» **HOW TO COMPLETE THIS TASK**
Render the stretch from the line containing "Identify the location of chevron-down-icon." through the end of the records as a Markdown table. Use the columns Row and Line, give each non-blank line its own numbered row, and omit blank lines.

» **INPUT RECORDS**
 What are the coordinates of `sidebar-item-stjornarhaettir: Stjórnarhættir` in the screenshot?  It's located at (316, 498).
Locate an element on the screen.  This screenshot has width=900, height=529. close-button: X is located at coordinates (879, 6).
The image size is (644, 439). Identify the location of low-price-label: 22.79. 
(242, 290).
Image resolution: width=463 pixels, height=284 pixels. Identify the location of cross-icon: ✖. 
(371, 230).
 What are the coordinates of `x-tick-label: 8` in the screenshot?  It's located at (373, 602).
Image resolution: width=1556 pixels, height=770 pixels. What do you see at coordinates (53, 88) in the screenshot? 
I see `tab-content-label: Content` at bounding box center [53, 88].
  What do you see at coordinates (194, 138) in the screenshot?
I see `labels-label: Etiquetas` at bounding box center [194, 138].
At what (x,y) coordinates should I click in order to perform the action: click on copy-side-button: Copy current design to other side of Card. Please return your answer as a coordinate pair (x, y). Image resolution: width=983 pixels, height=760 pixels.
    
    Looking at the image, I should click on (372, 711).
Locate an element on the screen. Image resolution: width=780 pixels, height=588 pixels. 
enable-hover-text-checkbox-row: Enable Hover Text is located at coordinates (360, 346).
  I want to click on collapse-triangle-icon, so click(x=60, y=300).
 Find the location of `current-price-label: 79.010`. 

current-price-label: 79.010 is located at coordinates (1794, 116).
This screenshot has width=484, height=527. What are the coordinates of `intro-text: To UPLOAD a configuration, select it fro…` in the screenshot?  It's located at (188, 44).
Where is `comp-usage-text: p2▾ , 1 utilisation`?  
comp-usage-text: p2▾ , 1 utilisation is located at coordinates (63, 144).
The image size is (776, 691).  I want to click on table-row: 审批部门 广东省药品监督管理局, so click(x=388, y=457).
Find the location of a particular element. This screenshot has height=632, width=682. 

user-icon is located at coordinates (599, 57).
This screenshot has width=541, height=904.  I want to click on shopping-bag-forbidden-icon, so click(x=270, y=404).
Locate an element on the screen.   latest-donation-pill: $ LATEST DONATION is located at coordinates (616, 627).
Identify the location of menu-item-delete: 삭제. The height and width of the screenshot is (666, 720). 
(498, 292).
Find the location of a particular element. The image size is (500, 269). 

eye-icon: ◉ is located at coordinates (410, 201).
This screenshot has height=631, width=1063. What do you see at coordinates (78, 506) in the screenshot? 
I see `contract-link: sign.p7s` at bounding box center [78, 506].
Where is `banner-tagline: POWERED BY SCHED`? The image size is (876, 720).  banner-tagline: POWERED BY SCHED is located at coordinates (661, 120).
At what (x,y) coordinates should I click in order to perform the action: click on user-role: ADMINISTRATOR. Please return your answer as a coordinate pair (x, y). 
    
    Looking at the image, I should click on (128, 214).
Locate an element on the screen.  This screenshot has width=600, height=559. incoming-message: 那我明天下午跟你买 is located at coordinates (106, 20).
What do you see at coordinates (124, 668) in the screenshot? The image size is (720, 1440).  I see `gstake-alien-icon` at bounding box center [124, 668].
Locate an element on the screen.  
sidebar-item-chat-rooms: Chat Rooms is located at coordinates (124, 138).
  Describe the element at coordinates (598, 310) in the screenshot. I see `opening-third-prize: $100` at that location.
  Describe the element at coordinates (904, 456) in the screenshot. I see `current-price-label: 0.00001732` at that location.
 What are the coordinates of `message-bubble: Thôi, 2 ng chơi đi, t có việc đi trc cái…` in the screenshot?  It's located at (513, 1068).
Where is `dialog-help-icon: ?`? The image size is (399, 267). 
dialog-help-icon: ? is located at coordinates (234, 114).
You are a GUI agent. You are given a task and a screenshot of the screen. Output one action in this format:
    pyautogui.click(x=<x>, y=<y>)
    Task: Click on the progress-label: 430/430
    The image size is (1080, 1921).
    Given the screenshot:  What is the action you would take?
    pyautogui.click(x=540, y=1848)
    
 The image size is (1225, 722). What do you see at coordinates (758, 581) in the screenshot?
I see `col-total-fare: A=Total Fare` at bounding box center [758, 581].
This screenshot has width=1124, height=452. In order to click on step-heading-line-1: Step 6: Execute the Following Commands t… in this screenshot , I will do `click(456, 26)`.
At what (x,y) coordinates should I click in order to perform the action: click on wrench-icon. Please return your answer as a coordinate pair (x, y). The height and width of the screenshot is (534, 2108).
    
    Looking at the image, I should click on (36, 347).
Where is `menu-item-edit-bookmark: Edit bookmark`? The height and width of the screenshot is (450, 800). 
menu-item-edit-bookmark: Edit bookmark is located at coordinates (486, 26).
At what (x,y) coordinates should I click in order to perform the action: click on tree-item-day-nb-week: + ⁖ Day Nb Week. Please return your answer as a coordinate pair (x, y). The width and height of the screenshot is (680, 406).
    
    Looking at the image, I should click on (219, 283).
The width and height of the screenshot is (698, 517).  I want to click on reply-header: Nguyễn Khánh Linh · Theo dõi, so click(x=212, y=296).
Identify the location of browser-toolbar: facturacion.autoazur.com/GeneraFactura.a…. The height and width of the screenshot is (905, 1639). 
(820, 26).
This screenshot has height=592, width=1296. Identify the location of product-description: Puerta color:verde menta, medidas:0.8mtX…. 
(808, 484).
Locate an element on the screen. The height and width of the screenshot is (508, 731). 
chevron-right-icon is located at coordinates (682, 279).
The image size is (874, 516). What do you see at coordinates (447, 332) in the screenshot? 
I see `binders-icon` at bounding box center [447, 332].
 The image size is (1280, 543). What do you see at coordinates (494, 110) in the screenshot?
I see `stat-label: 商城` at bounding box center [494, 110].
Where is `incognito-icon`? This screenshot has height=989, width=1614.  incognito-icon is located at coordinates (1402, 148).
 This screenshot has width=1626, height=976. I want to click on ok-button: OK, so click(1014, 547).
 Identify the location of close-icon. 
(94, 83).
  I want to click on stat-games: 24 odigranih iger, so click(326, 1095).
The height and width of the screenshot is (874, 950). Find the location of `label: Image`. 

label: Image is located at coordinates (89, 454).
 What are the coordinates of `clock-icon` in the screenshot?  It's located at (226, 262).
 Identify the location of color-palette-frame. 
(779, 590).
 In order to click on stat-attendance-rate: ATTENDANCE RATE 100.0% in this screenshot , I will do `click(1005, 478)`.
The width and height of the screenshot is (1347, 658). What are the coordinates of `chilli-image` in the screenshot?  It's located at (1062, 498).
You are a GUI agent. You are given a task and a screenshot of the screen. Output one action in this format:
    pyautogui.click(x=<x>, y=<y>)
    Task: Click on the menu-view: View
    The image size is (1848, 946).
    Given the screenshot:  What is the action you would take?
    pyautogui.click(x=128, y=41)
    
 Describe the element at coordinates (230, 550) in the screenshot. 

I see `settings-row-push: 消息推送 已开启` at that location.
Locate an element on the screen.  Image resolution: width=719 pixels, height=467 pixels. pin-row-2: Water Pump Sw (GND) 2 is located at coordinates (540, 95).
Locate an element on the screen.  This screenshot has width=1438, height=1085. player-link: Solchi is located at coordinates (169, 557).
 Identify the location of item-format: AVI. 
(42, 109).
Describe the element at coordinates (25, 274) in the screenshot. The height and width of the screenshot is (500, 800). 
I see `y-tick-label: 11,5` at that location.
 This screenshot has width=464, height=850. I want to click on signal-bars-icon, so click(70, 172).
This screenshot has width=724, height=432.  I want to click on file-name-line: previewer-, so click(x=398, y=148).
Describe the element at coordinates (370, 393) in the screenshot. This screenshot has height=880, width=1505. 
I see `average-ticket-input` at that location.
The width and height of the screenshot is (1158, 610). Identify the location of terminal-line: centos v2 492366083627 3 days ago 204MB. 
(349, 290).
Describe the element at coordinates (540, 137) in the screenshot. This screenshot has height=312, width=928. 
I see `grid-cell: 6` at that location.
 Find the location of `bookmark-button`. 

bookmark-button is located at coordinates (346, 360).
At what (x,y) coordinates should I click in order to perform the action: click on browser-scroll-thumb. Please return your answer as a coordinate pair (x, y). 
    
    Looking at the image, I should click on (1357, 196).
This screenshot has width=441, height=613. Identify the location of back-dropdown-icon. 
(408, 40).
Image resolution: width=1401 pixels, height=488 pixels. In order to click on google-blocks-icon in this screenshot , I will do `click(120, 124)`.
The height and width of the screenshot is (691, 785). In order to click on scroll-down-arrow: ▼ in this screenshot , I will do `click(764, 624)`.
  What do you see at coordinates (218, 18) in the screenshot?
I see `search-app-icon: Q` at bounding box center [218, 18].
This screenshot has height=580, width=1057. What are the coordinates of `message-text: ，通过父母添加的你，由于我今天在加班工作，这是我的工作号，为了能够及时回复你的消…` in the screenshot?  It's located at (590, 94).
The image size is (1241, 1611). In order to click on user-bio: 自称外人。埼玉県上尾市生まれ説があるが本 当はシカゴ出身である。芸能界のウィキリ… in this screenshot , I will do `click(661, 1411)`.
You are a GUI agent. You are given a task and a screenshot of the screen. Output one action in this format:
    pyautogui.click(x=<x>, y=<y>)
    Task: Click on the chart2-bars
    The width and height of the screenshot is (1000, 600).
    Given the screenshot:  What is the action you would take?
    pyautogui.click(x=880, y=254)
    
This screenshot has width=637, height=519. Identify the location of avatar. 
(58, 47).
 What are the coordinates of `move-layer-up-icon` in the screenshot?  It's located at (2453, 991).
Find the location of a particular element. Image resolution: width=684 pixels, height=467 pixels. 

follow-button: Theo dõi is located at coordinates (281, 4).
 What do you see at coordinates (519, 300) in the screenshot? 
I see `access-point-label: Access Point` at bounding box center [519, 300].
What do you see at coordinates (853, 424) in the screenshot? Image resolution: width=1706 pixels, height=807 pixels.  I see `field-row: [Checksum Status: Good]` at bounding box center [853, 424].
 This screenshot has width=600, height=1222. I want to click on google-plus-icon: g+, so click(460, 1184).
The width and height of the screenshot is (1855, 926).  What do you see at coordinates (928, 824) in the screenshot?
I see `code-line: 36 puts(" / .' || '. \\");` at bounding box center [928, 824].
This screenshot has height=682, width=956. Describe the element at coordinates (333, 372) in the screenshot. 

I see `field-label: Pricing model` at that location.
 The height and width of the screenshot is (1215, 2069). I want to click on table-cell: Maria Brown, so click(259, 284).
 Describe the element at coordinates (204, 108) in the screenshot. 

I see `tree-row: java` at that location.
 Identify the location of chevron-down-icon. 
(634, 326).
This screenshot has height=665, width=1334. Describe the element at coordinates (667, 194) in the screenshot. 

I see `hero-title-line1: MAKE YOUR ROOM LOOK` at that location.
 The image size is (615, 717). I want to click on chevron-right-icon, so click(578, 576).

» **COMPLETED EXERCISE**
| Row | Line |
|---|---|
| 1 |  Identify the location of chevron-down-icon.  |
| 2 | (634, 326). |
| 3 | This screenshot has height=665, width=1334. Describe the element at coordinates (667, 194) in the screenshot.  |
| 4 | I see `hero-title-line1: MAKE YOUR ROOM LOOK` at that location. |
| 5 |  The image size is (615, 717). I want to click on chevron-right-icon, so click(578, 576). |